Data under study =>

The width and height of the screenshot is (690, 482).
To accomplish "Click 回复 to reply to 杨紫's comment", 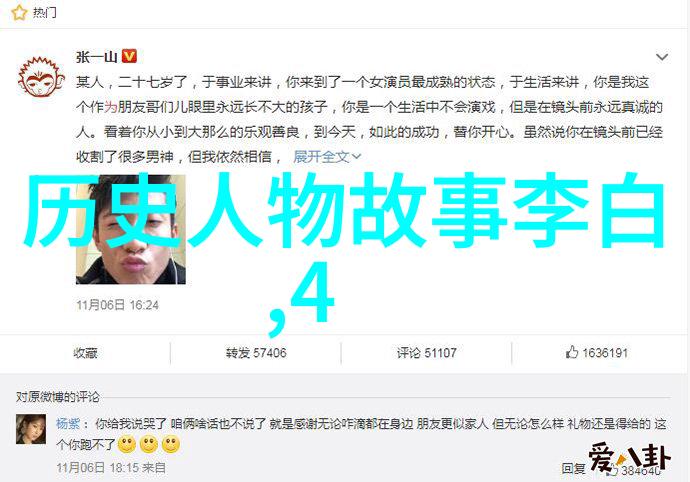I will 573,468.
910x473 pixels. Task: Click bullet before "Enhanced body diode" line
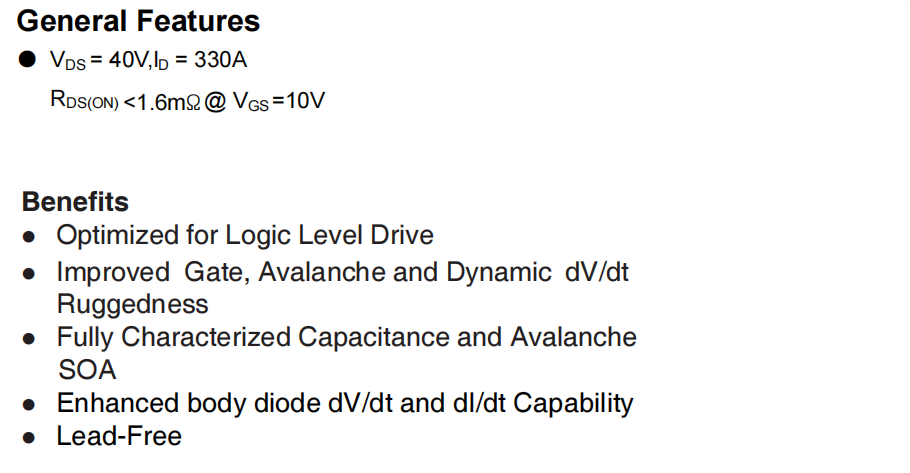[30, 405]
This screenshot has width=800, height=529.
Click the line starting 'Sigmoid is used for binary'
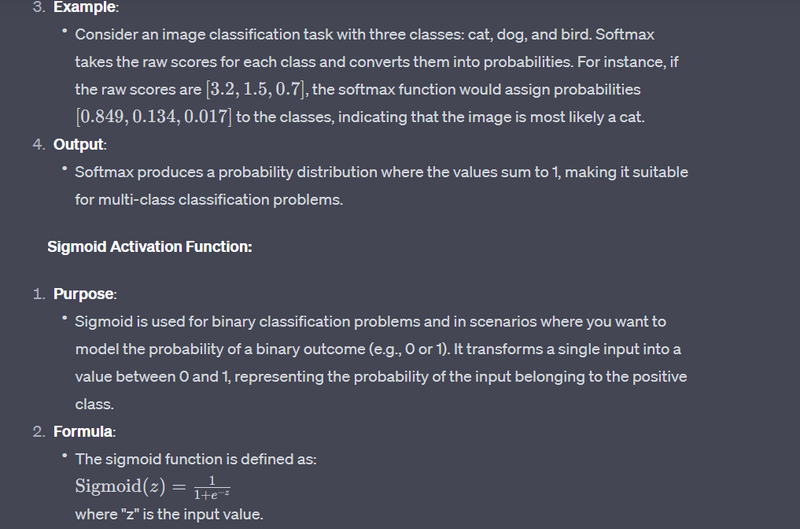[370, 322]
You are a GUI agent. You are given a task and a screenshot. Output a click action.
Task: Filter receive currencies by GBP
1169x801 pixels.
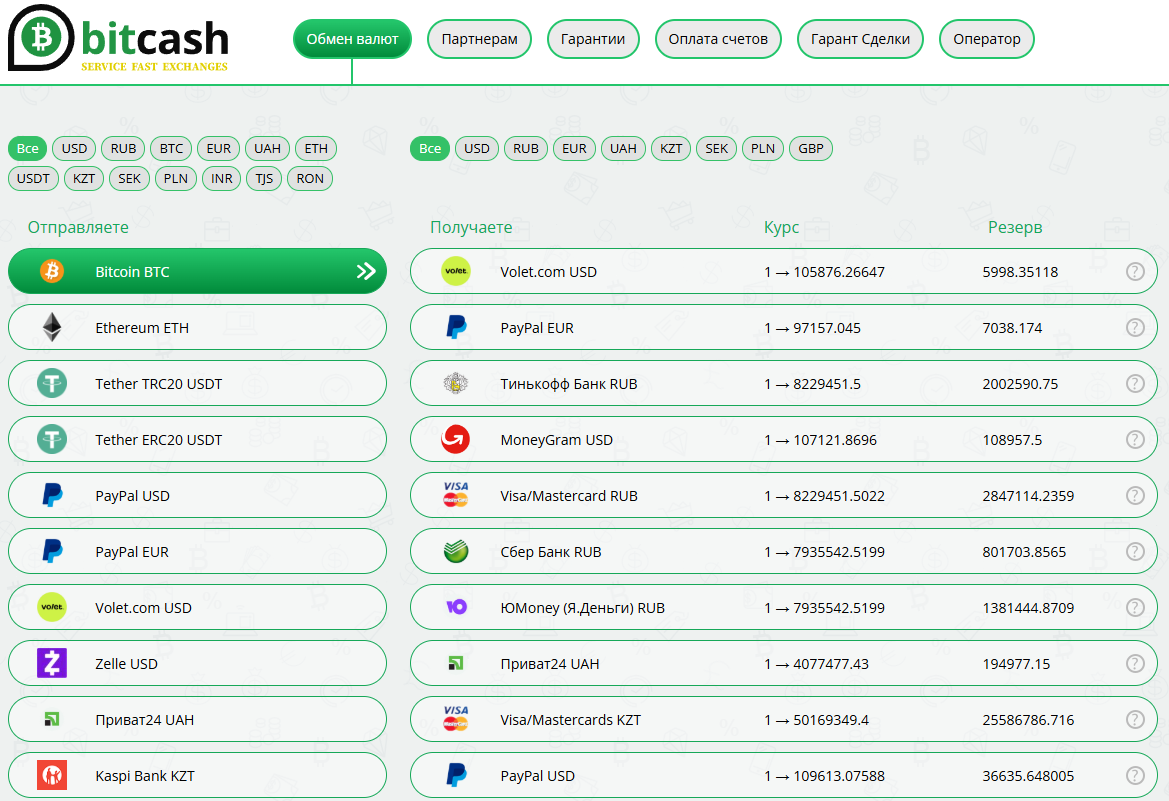pos(811,148)
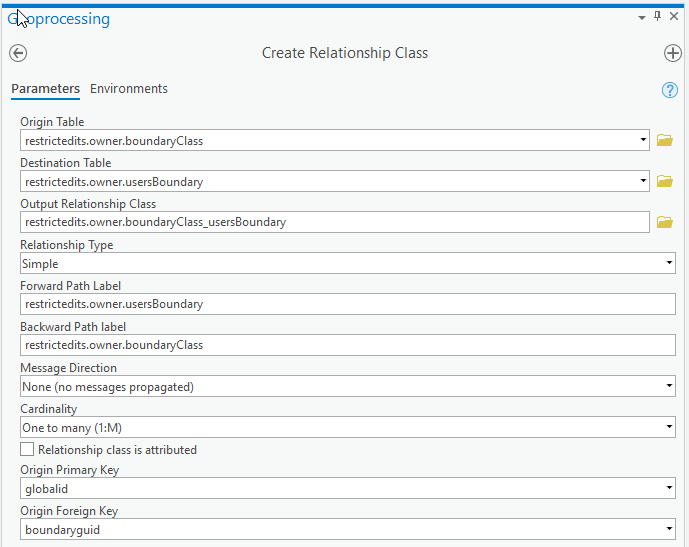Browse for Origin Table folder
This screenshot has height=547, width=689.
click(665, 141)
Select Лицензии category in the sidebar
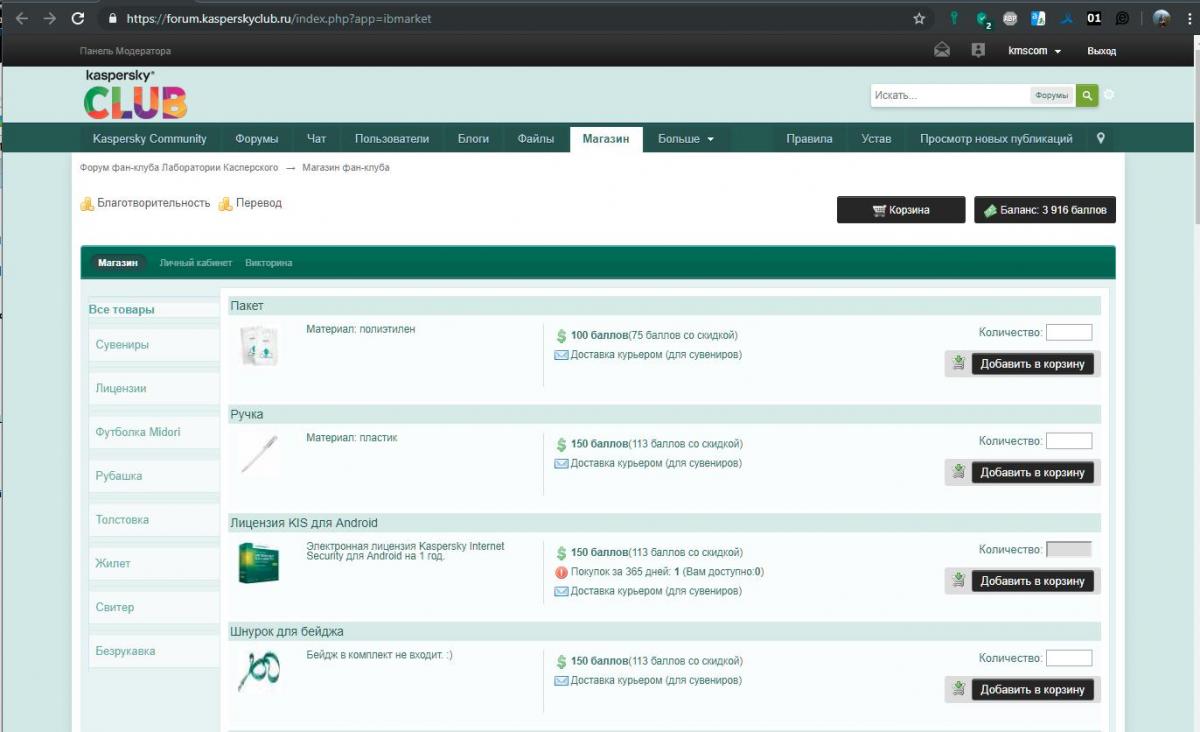This screenshot has height=732, width=1200. click(x=121, y=388)
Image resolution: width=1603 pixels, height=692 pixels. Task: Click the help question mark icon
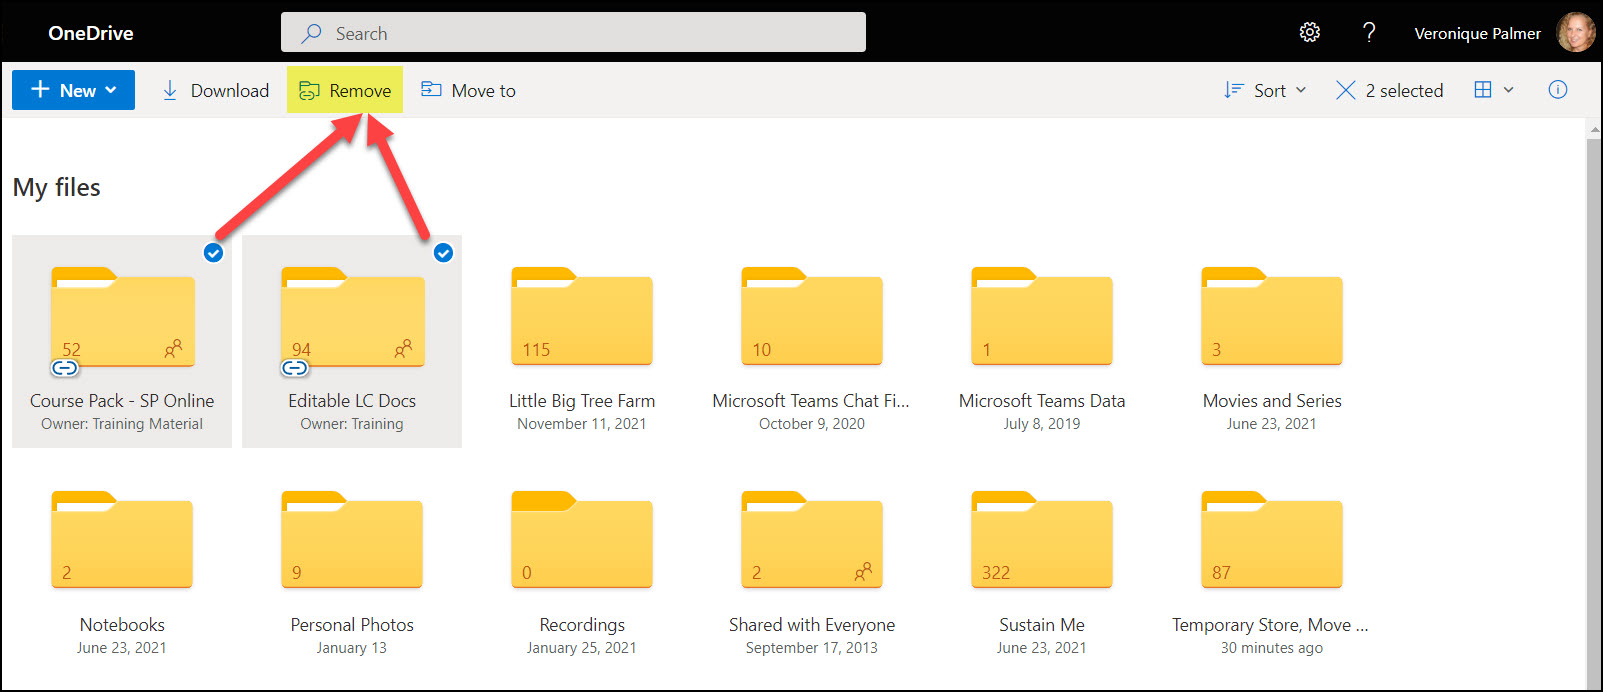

Work order =>
Retype word for word the span of lines above that begins with the line containing "Task: Filter receive currencies by GBP" and ends with the last line of the records; skip all pictures.

Result for this task =>
Task: Filter receive currencies by GBP
1169x801 pixels.
pos(811,148)
Browse for Origin Table folder
This screenshot has height=547, width=689.
click(665, 141)
Select Лицензии category in the sidebar
This screenshot has height=732, width=1200. click(x=121, y=388)
Image resolution: width=1603 pixels, height=692 pixels. Task: Click the help question mark icon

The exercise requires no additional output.